Évaluation des LLMs pour l'Attribution de Citations dans les Textes Littéraires: une Étude de LLaMa3
Gaspard Michel, Elena Epure, Romain Hennequin, Christophe Cerisara
Résumé : Les grands modèles de langage (LLMs) ont montré des résultats prometteurs dans diverses tâches littéraires, souvent liés la mémorisation de détails complexes sur la narration et les personnages fictifs. Dans cet article, nous évaluons la capacité de Llama-3 à attribuer les citations à leur locuteur dans les romans Anglais du 18ème au 20ème siècle. Le LLM obtient des résultats impressionnants sur un corpus de 28 romans, surpassant largement les performances publiées de ChatGPT et de modèles basés sur de puissants encodeurs de texte. Nous validons ensuite ces résultats en analysant l’impact de la mémorisation des passages de livres et d’une éventuelle contamination des annotations.

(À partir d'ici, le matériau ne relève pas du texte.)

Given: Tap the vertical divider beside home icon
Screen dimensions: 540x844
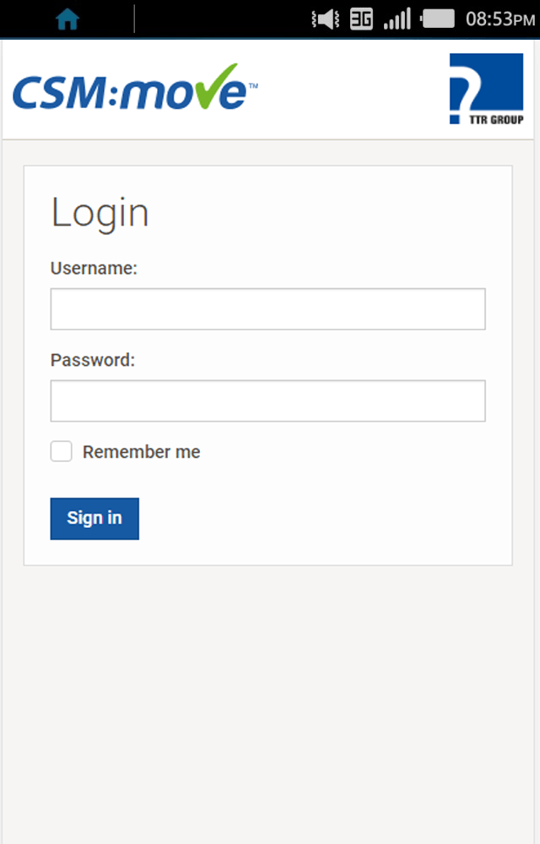Looking at the screenshot, I should (x=134, y=19).
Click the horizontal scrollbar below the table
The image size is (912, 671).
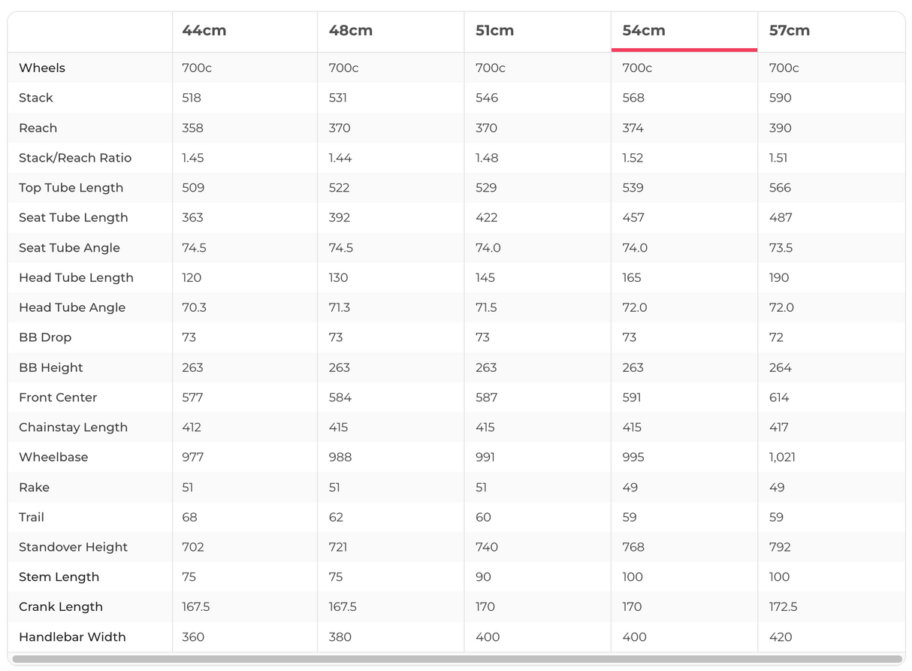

Nos analyses montrent que ces formes de mémorisation n’expliquent pas l’important gain de performance, établissant ainsi Llama-3 comme le nouvel état de l’art pour l’attribution des citations dans la littérature anglaise. L’article est disponible sur le site suivant : https://aclanthology.org/ 2025.naacl-short.62/
Mots clés : attribution de citation, littérature anglaise, humanité numériques.